Some states have mandated dispensing fees for MCOs. As described in Table 10 below, nine states (Arizona, Iowa, Kansas, Kentucky, Louisiana, Mississippi, North Dakota, Nebraska, and New Mexico) reported having have some form of mandated dispensing fee in place as of July 1, 2019. Two states (Illinois and Ohio), plan to add a mandated fee requirement in 2020: Illinois will require MCOs to pay the Department’s dispensing fee for Critical Access Pharmacies, which are, generally, independent pharmacies located in counties with less than 50,000 residents, and Ohio reported plans to implement a supplemental dispensing fee pilot to support independent pharmacies and small chains, especially those who serve a large number of Medicaid beneficiaries.9
|Table 10: Mandated Dispensing Fees, July 1, 2019|
|State||Description of Fee|
|AZ||Must pay FQHCs a $8.75 dispensing fee|
|IA||Must pay same dispensing fee as FFS|
|KS||Must pay $0 for Usual and Customary claims and Medicare Part D copay assistance and $10.50 for all other claims, unless there is third party liability, which may have an impact|
|KY||Must pay $2 more in dispensing fees paid to pharmacies by MCOs 10|
|LA||Must pay non-chain pharmacies (local) at the same rate as FFS|
|MS||Must pay the same as FFS, $11.29 for brand/generic; $61.14 for specialty drugs on state’s Specialty Drug List|
|ND||Must pay FFS rates as of January 1, 2019|
|NE||Minimum dispensing fee defined for independent pharmacies of 6 or fewer|
|NM||Must pay $2.00 in addition to contracted dispensing fee|
|SOURCE: 2019 KFF and Health Management Associates (HMA) survey of Medicaid officials in 50 states and DC, April 2020.|
Some, but not all, states have policies in place to manage medical benefit drugs, or drugs delivered outside of Medicaid’s pharmacy benefit. Some drugs covered by Medicaid are paid through the medical benefit rather than the pharmacy benefit. These drugs are sometimes not in a PDL or managed by PBMs; rather, they are approved through the medical management department.

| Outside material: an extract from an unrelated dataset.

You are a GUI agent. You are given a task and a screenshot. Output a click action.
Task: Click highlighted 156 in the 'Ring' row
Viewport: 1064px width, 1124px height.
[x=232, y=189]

These drugs are often high-cost drugs administered in physician offices, infusion suites, or hospitals. There can be wide variability on how these drugs are authorized, and states continue to seek utilization controls. Over half of responding states reported having policies or tools in place to ensure that drugs are paid at the lowest cost benefit including prior authorization, paying for all drugs through the pharmacy benefit, prohibitions on “white bagging,”11 and delegating policy making to MCOs.